Final Remarks

I began my career at UC Riverside in 1984. My career encompassed a continuous period of disinvestment by the State of California, offset only somewhat by rising tuition.  Rather than provide sufficient funding, legislators instead asked the University to become more “efficient,” teaching more students with less money.  For example, around 1985, the UC Riverside had a student-to-faculty- ratio of about 14:1 and advertised itself as a campus where students could actually get to know their professors.  When I retired in 2016, UC Riverside had one of the highest student-to faculty ratios in the system – 29:1, well above the budgeted goal of 18.7:1.

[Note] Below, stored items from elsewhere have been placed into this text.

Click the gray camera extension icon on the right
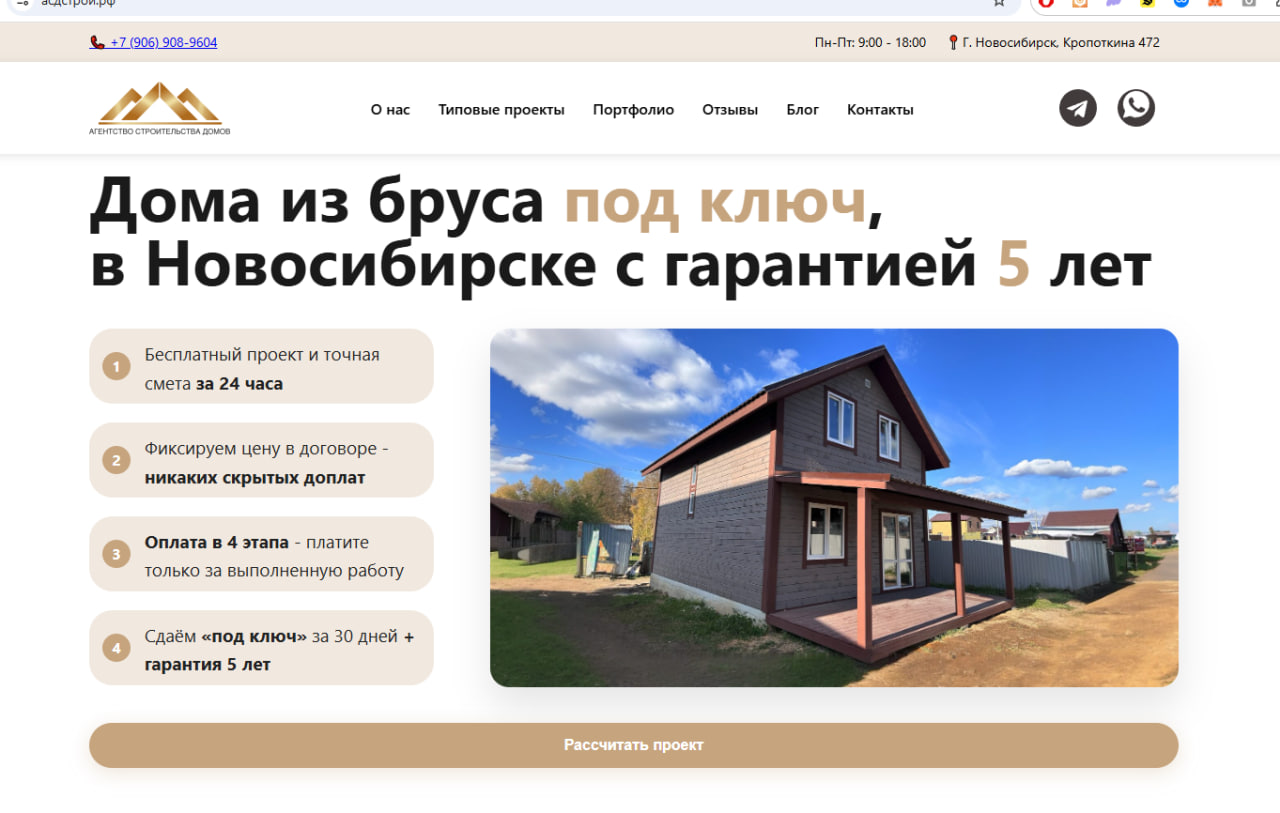 click(x=1248, y=4)
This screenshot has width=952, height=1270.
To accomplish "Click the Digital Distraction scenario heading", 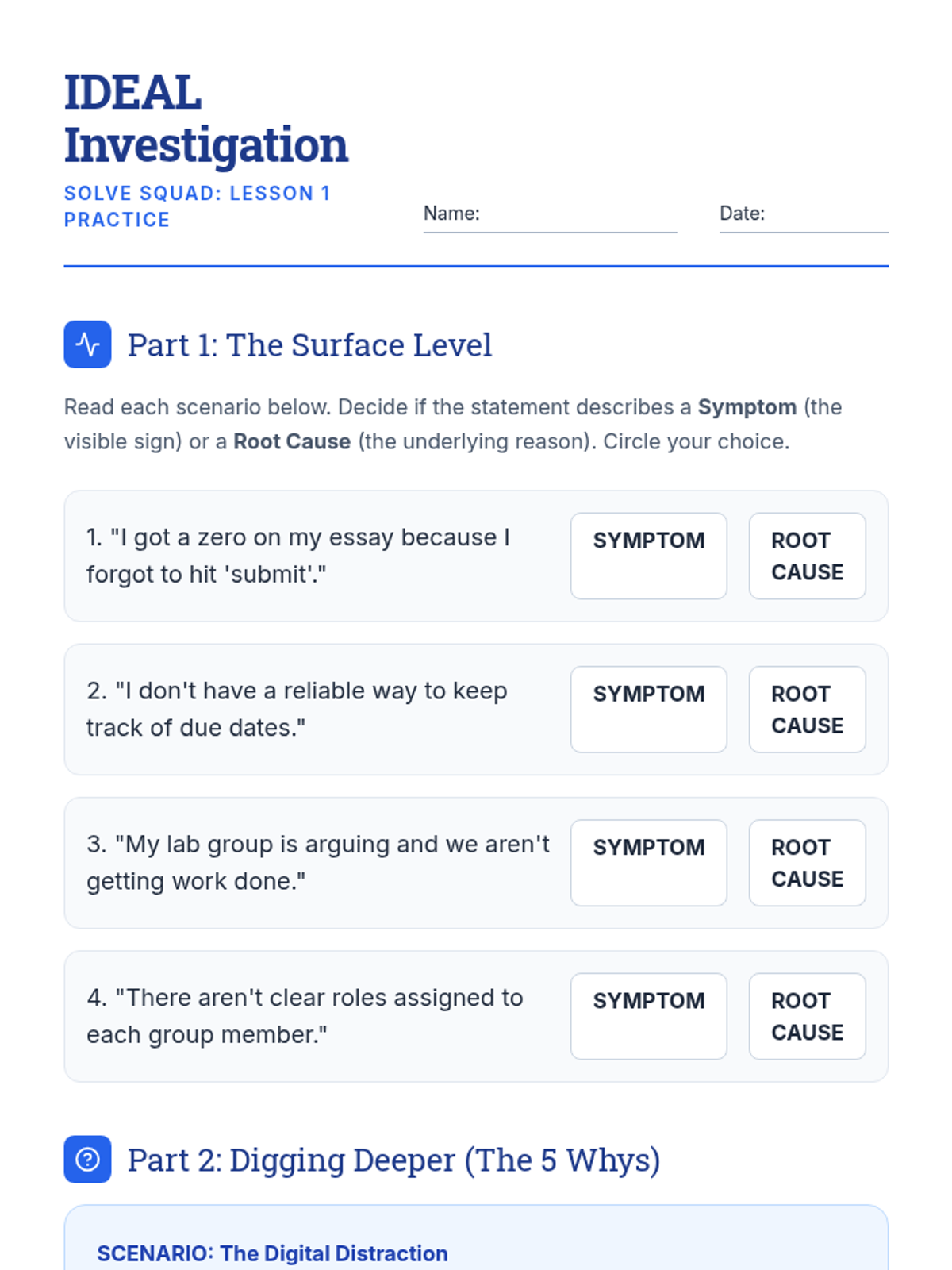I will point(272,1253).
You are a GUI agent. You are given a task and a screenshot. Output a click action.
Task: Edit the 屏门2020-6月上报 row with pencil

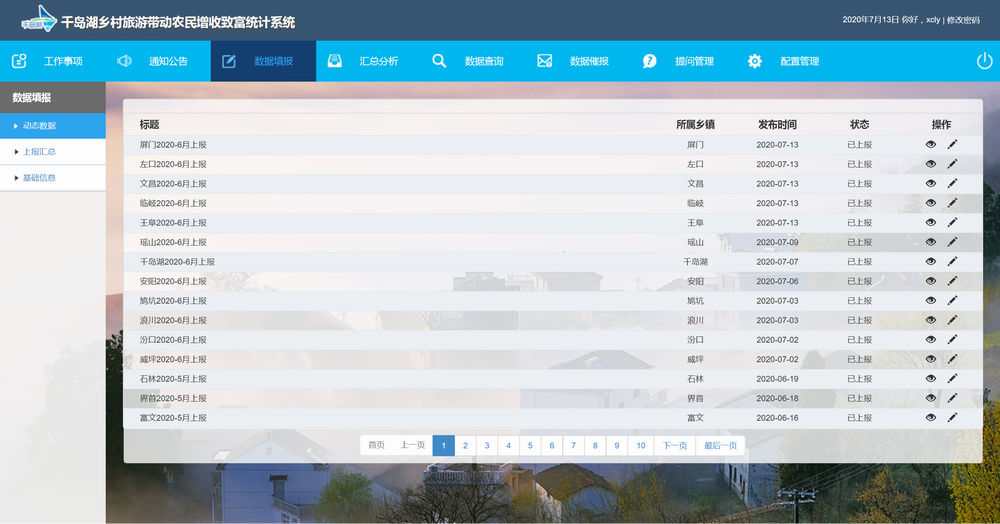coord(952,144)
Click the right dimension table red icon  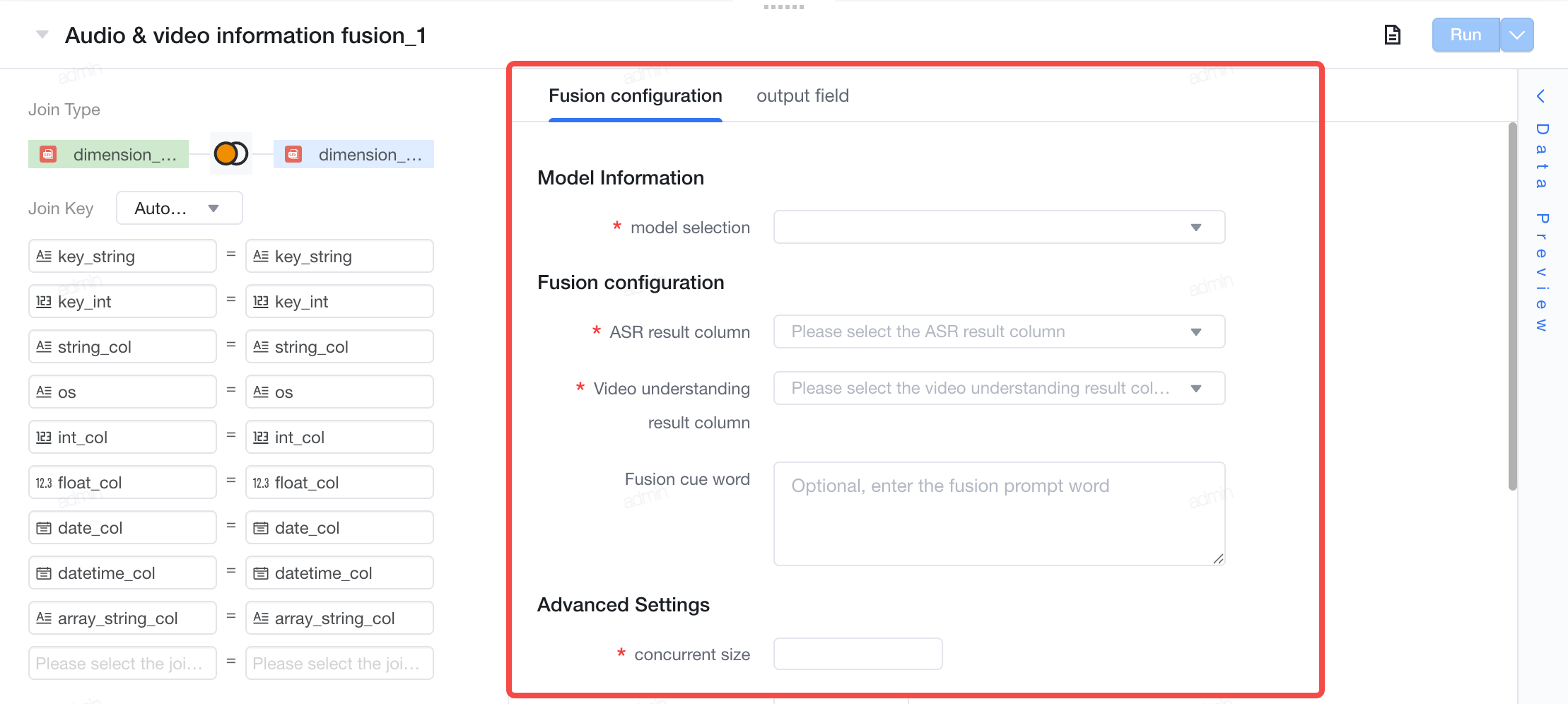[293, 154]
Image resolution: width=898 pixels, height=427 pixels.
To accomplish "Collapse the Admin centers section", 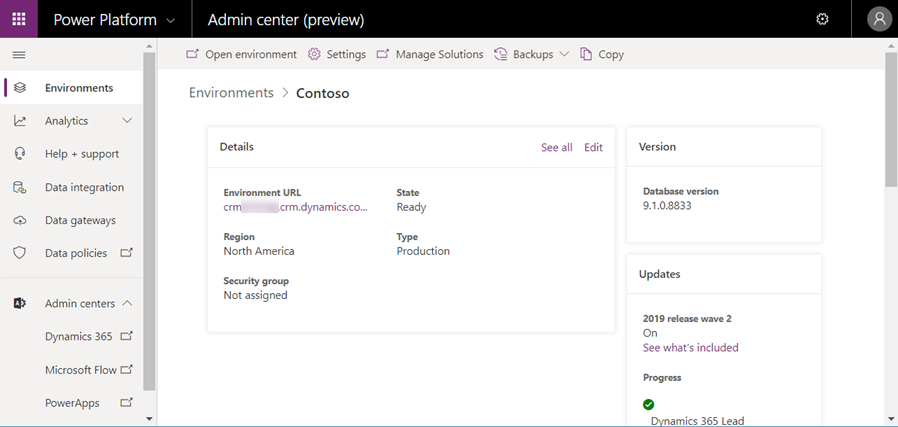I will coord(127,303).
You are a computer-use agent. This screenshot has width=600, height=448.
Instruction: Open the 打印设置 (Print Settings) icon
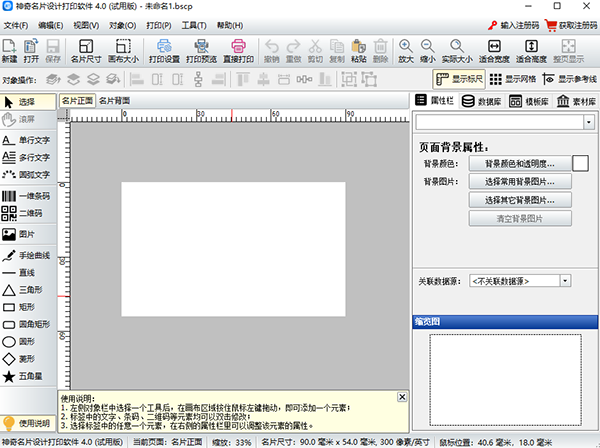pyautogui.click(x=164, y=49)
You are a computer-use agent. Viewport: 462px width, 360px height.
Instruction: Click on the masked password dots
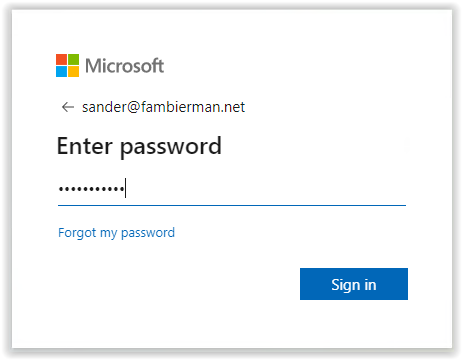click(91, 189)
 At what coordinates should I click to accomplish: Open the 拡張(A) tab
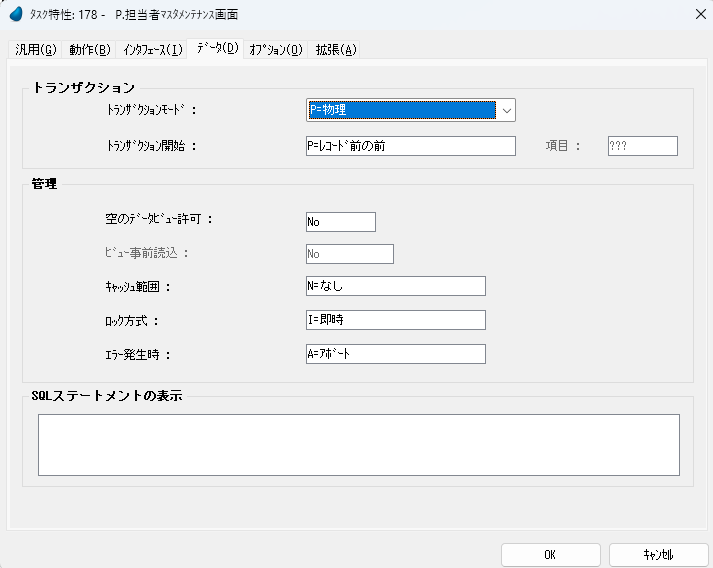tap(335, 50)
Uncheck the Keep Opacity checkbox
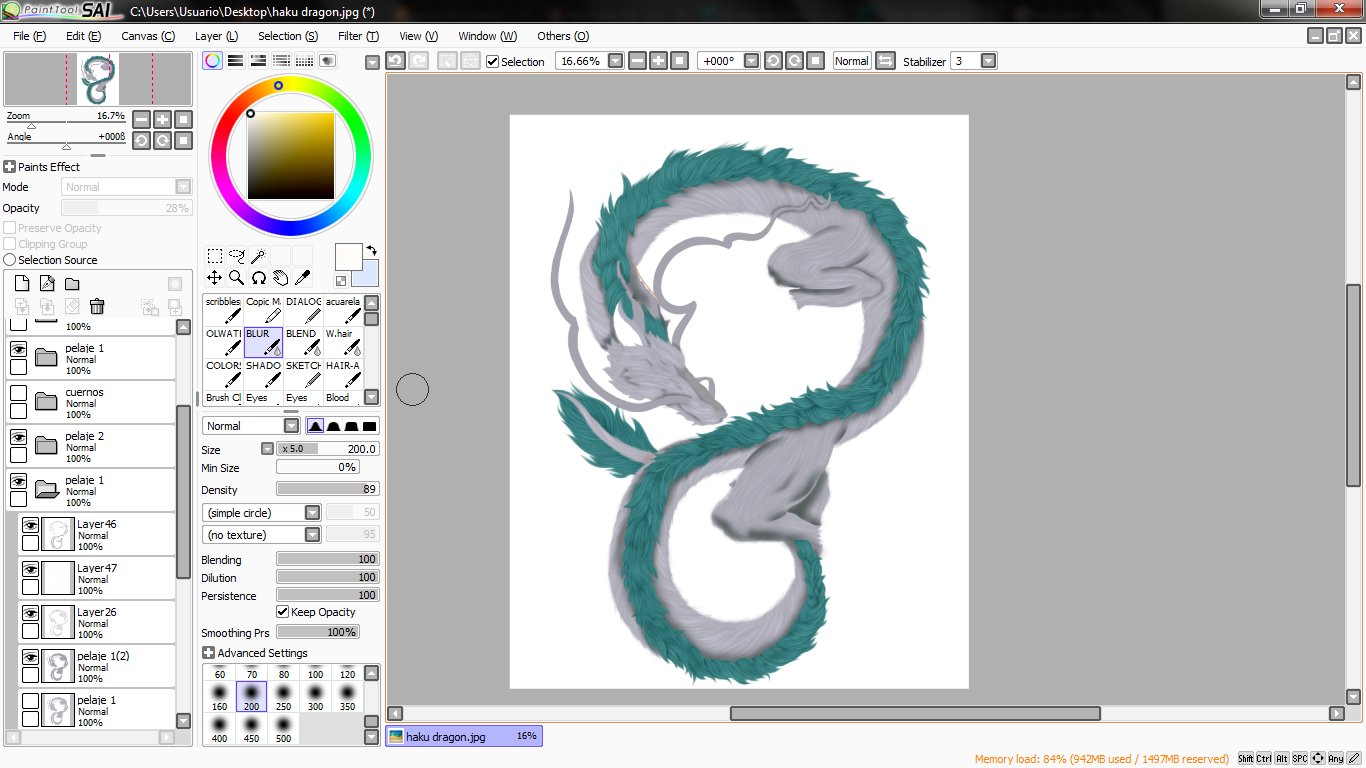 [282, 612]
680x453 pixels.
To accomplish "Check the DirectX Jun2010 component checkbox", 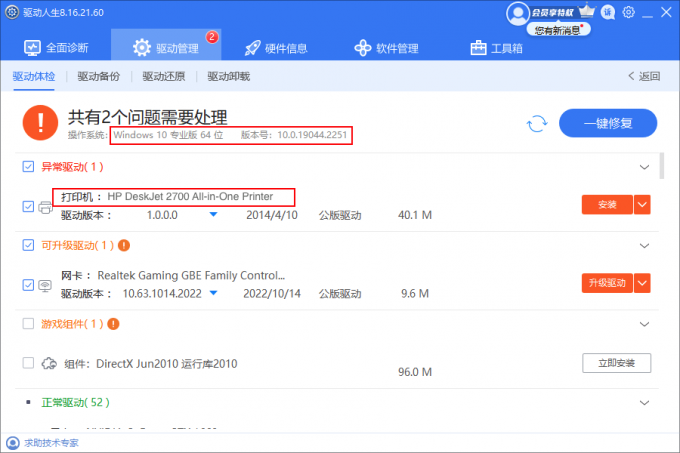I will pyautogui.click(x=28, y=362).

In 1985, approximately 5.5% of the State’s general fund expenditures were allocated to the University of California, whereas in 2016, only about 2.8% of the State’s general funds were so allocated. The chart below shows that, since 1985, the State’s portion of expenditures per student declined in inflation-adjusted dollars from about $20,000 to $7,780 today. This is more than a 60% reduction in state support The increases in student tuition and UC contributions over the same time period made up less than half of that reduction, leaving the per-student average expenditures to decline over $5,500 from about $24,410 in inflation-adjusted dollars in 1985 to $18,900 in 2016. That savings over the past 30 years might be celebrated as a gain of more than 20% in teaching efficiency.

 

 

 

 

There are hidden costs to that efficiency, however.  The high student-to-faculty ratio requires pending less time with individual students and changing both the means of instruction and how students are evaluated to accommodate more students in the same amount of time. The University has ~10 years’ of longitudinal data  on student satisfaction and outcomes from the biennial University of California Undergraduate Experience Survey (UCUES).  Recent results show general declines in 1) overall satisfaction of students with their education, 2) the proportion of students who, knowing what they know now, would have still enrolled, 3) the fraction of students who can get into their first-choice major, and 4) the fraction of students who are likely to know at least one professor well enough to request a letter of recommendation.  All of these indicators show that any gain in teaching efficiency by increasing class size has extracted a cost on student outcomes.

Another approach to try to teach more students was to redirect funds for janitorial services, maintenance, and deferred maintenance to teaching.  That contributed to the current deferred maintenance cost of at least $480 M at UC Riverside and about $8 B Systemwide, not to mention creating dingy, run-down campuses.  A recent newspaper article accurately painted a bleak picture of the Riverside campus, though I do not agree that the causes are all due current funding policies.  Those of us with a long history with the campus are familiar with the strategy of overenrolling students to justify hiring more faculty and staff, then using those numbers to attempt to justify funds for additional buildings.  The strategy may have worked during the good economic years, but it also left the campus precariously overenrolled and under-resourced when the State experienced economic downturns, especially during the dot-com bust and the Great Recession.  The history of growth at Riverside in the absence of appropriate funding may have contributed more to the current status of the Riverside campus than more recent members of the campus might realize. 

Taken together, the increase in student-to-faculty ratios and the decline in campus infrastructure strongly suggest that UC probably is not offering the same quality of education to today’s students as it did to their parents a generation ago.  Indeed, the UCUES results suggest that UC may not be offering the same quality of education to today’s students as it did to their older siblings.

In my last remarks to the Regents in July, 2016, I focused upon what I thought was the fundamental existential question for the University of California:  “How do we fund a selective, high-quality public university out of the public treasury if the public treasury is not prepared to pay extra for quality?” If UC cannot maintain the marginal cost of instruction and also invest in new infrastructure, then I think we need to carefully consider what type of education UC is offering as it expands enrollment. If UC cannot maintain the quality of its education, then we must ask if UC is serving students well simply by providing more of them access to the campuses. 

Legislators need to understand that the quality of a UC education is by no means permanent and guaranteed.  By prioritizing access and not properly funding additional enrollment and infrastructure, legislators may find themselves offering more students a “UC education” in name only, then wondering why future UC graduates are less capable than past graduates.